En ce début de fin de course, l’enthousiasme a laissé la place à l’obstination. Buté, je cours, malgré une hanche qui tape et l’aine qui commence à brûler. Ma démarche d’habitude peu élégante fait, là, franchement pitié, tout le haut de mon corps s’enroule pour caresser la douleur de l’intérieur et la rendre supportable.
Le bois de Boulogne me pèse.
Les derniers stands de ravitaillement me laissent froid, je n’ai ni soif, ni faim, j’ai envie de finir. Les allées sont longues, mes voisins sont enfermés dans leurs bulles, nous ramons.
Et voilà qu’un fumet familier me réveille. M’inspire tandis que je l’inspire. Une fraîcheur végétale et sauvage, un coup de fouet olfactif.
Des images inattendues m’affluent au cerveau.
La voix de mon grand-père. L’air heureux de me voir.
Les pas de ma grand-mère. Glissements de chaussons sur le parquet de la rue d’Alésia.
Depuis la cuisine, bruissement, chuintement puis sifflement de la bouilloire à bouchon musical. Légers claquements métalliques de boîtes ouvertes et refermées, de plateau composé.
Bruissement du premier jet.
Grâce à une ouïe surhumaine, ou une imagination débordante, j’entends un froissement de feuilles. Le bruit de succion de la porte du frigo.
Les sons de l’enfance me donnent une énergie insoupçonnée au beau milieu de ce bois que je n’aime pas, sauf là, maintenant, tout de suite, devant ce stand abrité par un auvent, où une femme sert avec dextérité et compassion de petits verres de thé à la menthe.
Je m’arrête. Hagard. Émerveillé. Prend celui qu’elle me tend, le bois. M’éveille à ce goût amer, sucré et aérien. Avale.
Retends la main.
Grand sourire de Madame qui m’en offre un second.
Que je bois plus lentement cette fois, madeleine maghrébine qui m’irrigue le corps en passant par l’esprit. Jusqu’à mes pieds douloureux, jusqu’à ma hanche qui se détend. Mon épaule qui s’étire. Mon enthousiasme qui revit.

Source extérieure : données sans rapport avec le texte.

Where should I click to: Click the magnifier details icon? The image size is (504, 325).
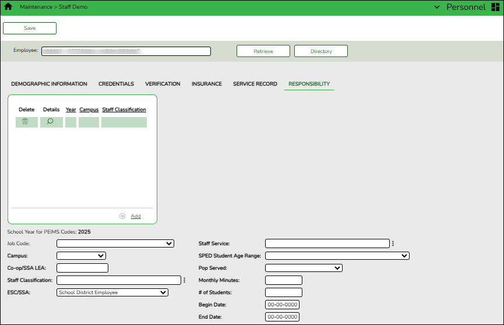point(50,122)
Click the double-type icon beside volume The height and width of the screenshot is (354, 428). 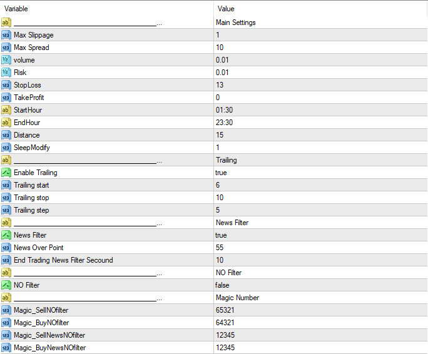pyautogui.click(x=6, y=60)
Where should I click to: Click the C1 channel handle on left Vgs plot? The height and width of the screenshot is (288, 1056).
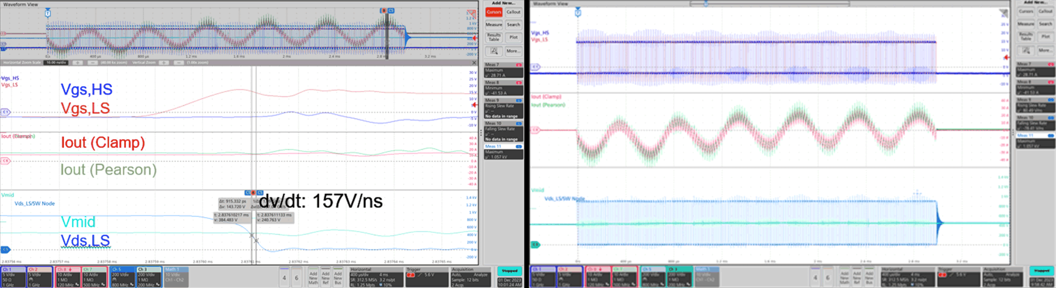tap(5, 112)
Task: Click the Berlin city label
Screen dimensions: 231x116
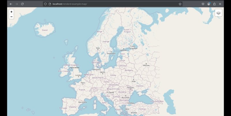Action: pyautogui.click(x=103, y=72)
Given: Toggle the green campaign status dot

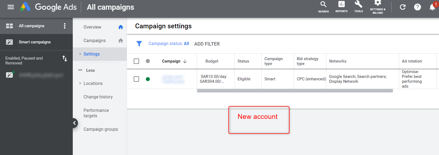Looking at the screenshot, I should (148, 79).
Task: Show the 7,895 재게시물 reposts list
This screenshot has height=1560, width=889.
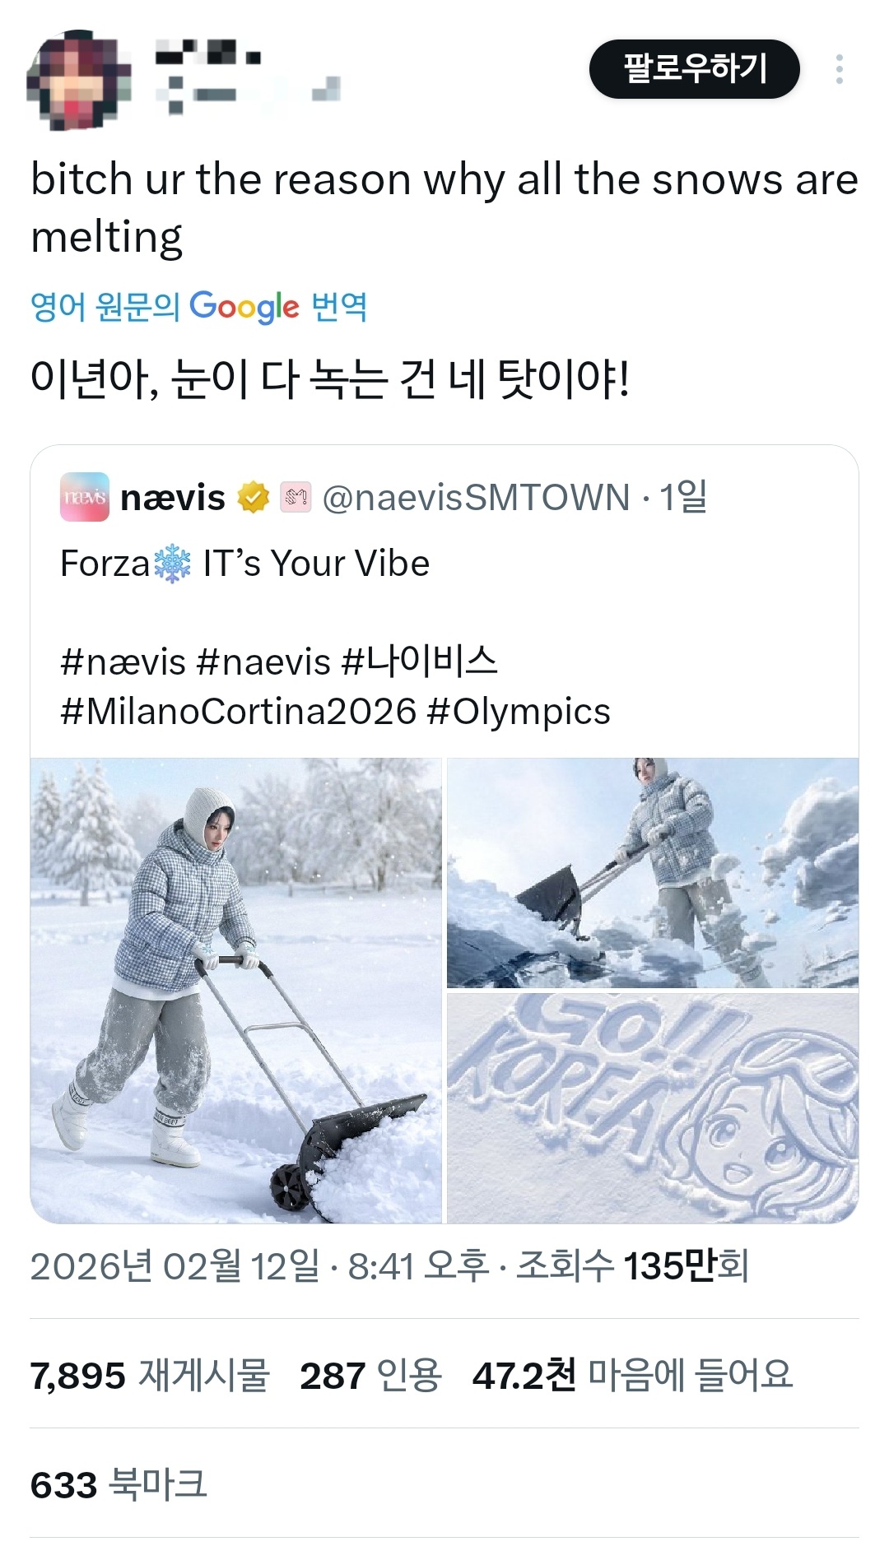Action: click(150, 1375)
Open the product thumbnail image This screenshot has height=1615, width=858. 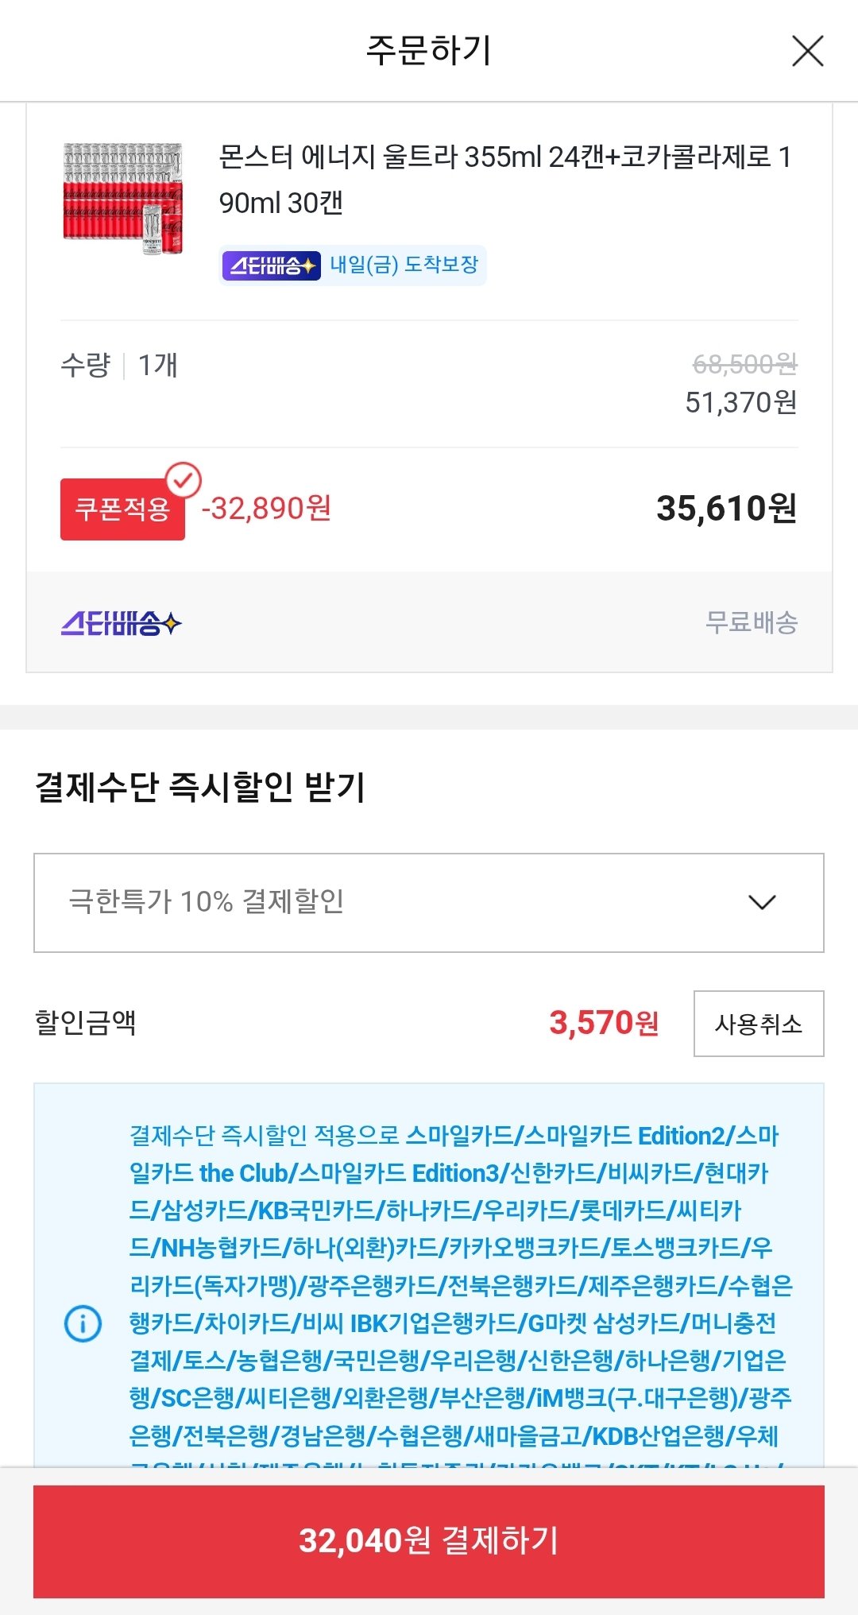point(123,199)
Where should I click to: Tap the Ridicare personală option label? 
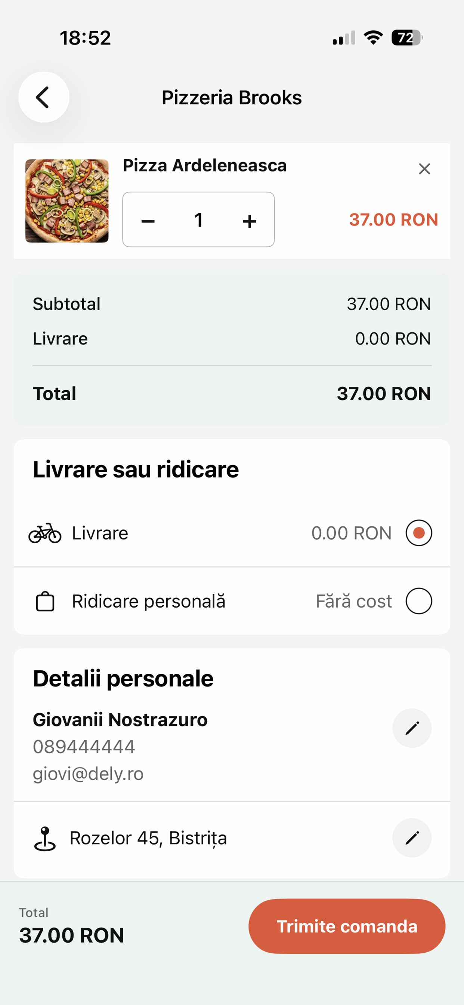(x=149, y=601)
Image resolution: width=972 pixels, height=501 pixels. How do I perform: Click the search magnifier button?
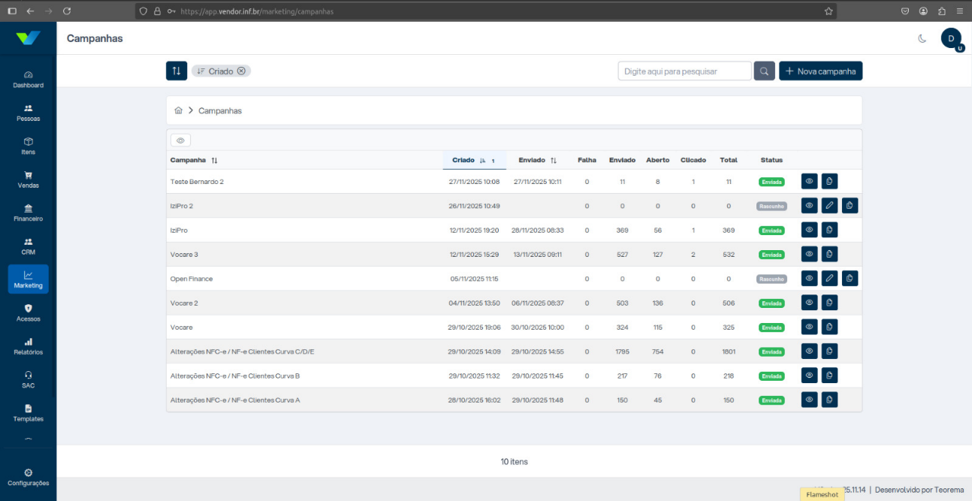pos(764,71)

Après tout, que sont ces derniers kilomètres jusqu’à l’arrivée, comparés aux milliers de verres de thé bus dans la routine chaleureuse de dimanches matin où l’art de la conversation se contentait de vacuité, les échanges affectueux et complaisants agrémentés d’excitants légaux à des doses qui ne devraient pas l’être ? Derniers kilomètres à me remémorer le régulier bercement de ces thés sans cérémonie (et les croissants, mais ceci est une autre histoire), paroles et rires et plaisir confortables. Petits kilomètres qui finissent aisément jusqu’au retour sur l’avenue parisienne et son portique en baudruche colorée qui détonne dans l’austère et pluvieux Haussmannien.